O uso dos princípios behavioristas e cognitivistas tem sido debatido durante a última década, em razão dos desafios enfrentados pelos profissionais em suas práticas de trabalho, como consequência da economia globalizada e aumento da competitividade. Neste ponto, cabe questionar se a adoção desses princípios é suficiente para a formação de profissionais capazes de solucionar problemas complexos, que exijam habilidades de trabalho em grupo, de comunicação, pensamento crítico e visão sistêmica.

Esses são apenas alguns exemplos do que se espera de tais profissionais nas organizações contemporâneas. Com vistas a preencher essa dificuldade, o interesse pelos princípios da teoria de aprendizagem construtivista tem aumentado, com o objetivo de mudar as práticas educacionais. “A premissa básica e fundamental do construtivismo é que o conhecimento não existe independente do aluno, o conhecimento é construído” (VRASIDAS, 2000, p. 6 apud PHAM, 2010). A perspectiva construtivista de aprendizagem tem como premissa a mente humana como responsável pela construção do mundo.

Para Jonassen (1994 apud PHAM, 2010), as características gerais que devem estar presentes em um ambiente de aprendizagem que incorpore princípios instrucionais do construtivismo são:

a) fornecer diferentes representações da realidade;

b) evitar excesso de simplificação e representar a complexidade da realidade na prática; c) encorajar a construção do conhecimento em vez da reprodução do conhecimento; d) desenvolver tarefas autênticas em um contexto real, em vez de instrução abstrata fora

e) propiciar ambientes de aprendizagem próximos às configurações do mundo real e não sequências predeterminadas de instrução;

f) promover o estímulo à reflexão sobre as experiências;

g) permitir a construção do conhecimento em situações independentes e dependentes de contexto;

h) apoiar a construção colaborativa do conhecimento por meio da negociação social e não da competição entre alunos.

Segundo Pham (2010), a adoção desses princípios ajuda a garantir que os alunos tenham reações positivas e maximizem sua aprendizagem, o que, por sua vez, facilita a transferência da aprendizagem obtida nos MBAs para o trabalho.

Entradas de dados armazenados
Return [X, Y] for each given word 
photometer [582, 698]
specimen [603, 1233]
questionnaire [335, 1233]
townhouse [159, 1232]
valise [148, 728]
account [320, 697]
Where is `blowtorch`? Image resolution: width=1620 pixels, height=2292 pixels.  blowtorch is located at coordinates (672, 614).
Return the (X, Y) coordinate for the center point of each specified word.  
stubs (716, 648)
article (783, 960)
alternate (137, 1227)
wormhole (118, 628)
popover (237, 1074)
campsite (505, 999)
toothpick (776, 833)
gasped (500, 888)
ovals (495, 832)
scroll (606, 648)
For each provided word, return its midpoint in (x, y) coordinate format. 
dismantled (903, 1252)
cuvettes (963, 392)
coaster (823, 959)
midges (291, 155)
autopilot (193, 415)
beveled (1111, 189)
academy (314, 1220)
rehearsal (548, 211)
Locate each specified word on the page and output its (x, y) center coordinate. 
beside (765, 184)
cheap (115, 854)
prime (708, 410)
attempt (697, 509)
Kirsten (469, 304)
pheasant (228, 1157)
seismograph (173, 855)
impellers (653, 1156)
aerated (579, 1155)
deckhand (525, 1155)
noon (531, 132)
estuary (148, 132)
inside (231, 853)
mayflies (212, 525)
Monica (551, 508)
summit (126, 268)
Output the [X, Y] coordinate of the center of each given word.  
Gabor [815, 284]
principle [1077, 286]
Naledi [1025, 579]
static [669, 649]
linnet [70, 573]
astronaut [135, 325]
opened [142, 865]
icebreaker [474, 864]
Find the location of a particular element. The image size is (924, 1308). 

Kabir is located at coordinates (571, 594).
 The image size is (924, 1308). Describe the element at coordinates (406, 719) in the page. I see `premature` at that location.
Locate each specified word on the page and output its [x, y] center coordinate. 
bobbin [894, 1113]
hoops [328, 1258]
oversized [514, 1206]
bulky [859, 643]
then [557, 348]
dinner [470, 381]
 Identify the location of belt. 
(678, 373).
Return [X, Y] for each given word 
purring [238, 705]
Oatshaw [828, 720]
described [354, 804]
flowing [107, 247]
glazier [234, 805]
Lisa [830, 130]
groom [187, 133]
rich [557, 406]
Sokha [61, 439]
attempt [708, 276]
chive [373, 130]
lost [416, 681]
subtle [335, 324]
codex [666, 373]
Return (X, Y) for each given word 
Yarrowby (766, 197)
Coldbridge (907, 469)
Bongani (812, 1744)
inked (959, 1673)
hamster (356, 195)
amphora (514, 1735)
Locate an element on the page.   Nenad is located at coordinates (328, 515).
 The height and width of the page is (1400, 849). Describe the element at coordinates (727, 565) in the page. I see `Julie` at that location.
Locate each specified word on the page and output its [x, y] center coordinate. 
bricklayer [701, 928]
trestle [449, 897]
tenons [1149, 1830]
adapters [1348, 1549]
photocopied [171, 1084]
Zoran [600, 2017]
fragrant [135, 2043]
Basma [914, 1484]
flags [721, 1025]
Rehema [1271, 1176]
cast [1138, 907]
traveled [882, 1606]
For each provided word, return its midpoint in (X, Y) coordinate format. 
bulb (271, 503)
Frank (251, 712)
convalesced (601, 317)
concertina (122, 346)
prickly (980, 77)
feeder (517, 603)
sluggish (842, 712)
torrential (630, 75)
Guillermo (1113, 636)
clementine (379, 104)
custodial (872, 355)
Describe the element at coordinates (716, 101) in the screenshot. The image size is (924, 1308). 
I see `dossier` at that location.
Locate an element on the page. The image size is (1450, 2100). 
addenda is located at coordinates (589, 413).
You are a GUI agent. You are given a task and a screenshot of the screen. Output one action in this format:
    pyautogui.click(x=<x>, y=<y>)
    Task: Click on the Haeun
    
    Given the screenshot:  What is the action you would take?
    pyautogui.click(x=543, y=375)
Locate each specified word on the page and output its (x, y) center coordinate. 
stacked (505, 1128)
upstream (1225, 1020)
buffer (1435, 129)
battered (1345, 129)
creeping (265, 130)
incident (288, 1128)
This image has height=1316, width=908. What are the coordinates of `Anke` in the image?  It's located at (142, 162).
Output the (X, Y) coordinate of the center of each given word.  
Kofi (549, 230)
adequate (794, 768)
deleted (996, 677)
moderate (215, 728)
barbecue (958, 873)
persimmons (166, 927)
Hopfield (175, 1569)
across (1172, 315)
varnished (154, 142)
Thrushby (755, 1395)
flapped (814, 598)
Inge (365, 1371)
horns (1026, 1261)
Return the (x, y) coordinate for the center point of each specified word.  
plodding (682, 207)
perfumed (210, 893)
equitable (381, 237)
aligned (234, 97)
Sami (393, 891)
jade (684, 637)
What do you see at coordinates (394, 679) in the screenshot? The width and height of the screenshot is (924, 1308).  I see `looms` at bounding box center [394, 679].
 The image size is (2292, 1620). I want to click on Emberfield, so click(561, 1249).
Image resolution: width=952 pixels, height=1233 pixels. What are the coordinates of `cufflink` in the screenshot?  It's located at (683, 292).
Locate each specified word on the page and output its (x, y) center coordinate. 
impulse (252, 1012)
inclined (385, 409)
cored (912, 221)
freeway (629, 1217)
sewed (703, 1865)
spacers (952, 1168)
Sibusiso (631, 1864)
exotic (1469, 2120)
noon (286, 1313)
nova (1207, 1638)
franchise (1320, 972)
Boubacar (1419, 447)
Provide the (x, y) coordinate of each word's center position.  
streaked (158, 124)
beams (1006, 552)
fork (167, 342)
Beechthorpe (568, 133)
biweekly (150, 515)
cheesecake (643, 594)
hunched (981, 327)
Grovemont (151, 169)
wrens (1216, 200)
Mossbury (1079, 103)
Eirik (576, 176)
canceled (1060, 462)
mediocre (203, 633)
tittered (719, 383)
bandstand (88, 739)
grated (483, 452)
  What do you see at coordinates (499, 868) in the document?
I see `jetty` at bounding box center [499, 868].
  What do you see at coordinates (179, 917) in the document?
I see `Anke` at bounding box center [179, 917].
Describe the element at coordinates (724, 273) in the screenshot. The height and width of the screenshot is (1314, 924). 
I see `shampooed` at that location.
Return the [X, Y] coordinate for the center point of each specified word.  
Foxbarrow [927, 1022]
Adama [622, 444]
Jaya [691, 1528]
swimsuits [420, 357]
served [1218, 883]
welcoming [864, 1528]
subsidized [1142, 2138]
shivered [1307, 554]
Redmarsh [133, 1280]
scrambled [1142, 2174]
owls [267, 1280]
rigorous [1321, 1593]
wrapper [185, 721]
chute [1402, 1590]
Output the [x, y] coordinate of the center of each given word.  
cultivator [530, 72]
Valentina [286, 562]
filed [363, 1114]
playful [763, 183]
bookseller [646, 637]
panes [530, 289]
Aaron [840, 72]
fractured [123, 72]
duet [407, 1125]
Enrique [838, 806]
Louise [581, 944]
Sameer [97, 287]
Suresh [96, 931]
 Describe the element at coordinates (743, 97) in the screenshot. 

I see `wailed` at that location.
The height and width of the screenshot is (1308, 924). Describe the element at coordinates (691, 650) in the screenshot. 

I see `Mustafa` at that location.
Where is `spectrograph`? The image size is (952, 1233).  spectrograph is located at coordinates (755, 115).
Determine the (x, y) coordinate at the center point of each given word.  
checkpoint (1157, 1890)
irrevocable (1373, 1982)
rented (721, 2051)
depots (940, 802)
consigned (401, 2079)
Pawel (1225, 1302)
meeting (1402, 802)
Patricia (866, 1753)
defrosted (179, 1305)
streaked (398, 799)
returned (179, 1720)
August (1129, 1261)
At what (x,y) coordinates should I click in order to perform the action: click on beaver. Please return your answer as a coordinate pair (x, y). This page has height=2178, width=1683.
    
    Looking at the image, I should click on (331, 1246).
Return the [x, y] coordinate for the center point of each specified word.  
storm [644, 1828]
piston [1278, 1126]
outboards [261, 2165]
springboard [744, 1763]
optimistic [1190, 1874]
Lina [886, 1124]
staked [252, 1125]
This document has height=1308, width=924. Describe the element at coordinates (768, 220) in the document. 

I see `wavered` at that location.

● **Instruções**
(1) Copie o trecho do texto sobre construtivismo entre "Segundo Pham (2010), a" e "para o trabalho.", inclusive.
(2) Segundo o texto sobre construtivismo, por que o uso dos princípios behavioristas e cognitivistas tem sido debatido durante a última década? Responda em uma a três frases.
(3) De acordo com o texto sobre construtivismo, qual é a premissa básica e fundamental do construtivismo?
Os registros são um material à parte.

● **Respostas dos exercícios**
(1)
Segundo Pham (2010), a adoção desses princípios ajuda a garantir que os alunos tenham reações positivas e maximizem sua aprendizagem, o que, por sua vez, facilita a transferência da aprendizagem obtida nos MBAs para o trabalho.

(2) Esse uso tem sido debatido em razão dos desafios enfrentados pelos profissionais em suas práticas de trabalho. Esses desafios são consequência da economia globalizada e do aumento da competitividade.

(3) O conhecimento não existe independente do aluno; o conhecimento é construído.